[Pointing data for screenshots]
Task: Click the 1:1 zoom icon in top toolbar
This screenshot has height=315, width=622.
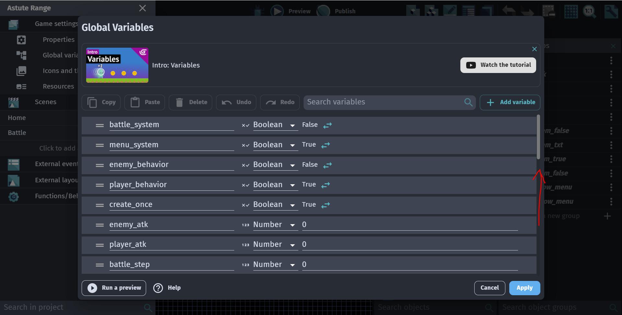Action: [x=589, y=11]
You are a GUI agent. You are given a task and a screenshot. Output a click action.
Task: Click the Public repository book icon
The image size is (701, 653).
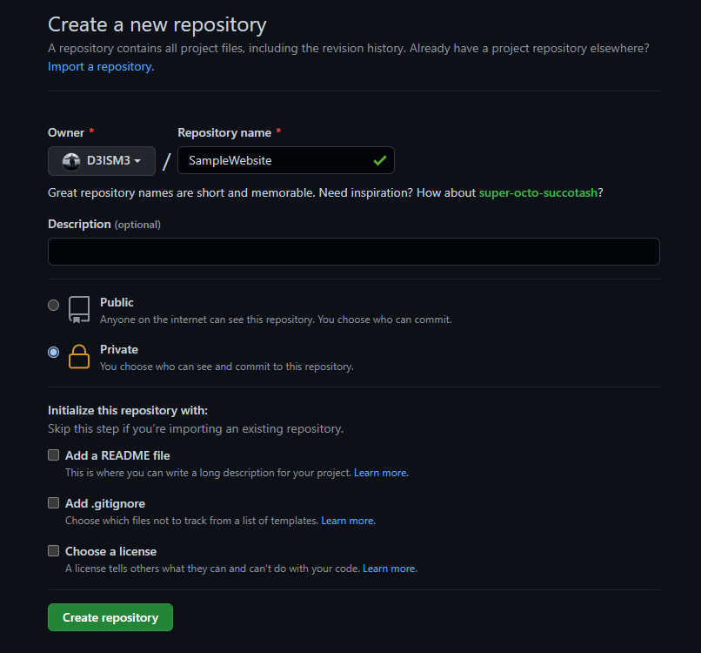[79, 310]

▶ **WHAT THE TASK ASKS**: Scale the records by writing every line out again, requests included, with each coordinate number in the answers multiplied by 0.2 and rounded to a whole number, halves rounding up. Leave the pictures out of your answer.

▶ **COMPLETE OUTPUT**:
Task: Click the 1:1 zoom icon in top toolbar
This screenshot has height=315, width=622.
Action: [x=118, y=2]
You are a GUI agent. You are given a task and a screenshot. Output a click action.
Task: Click the Public repository book icon
The image size is (701, 653).
[16, 62]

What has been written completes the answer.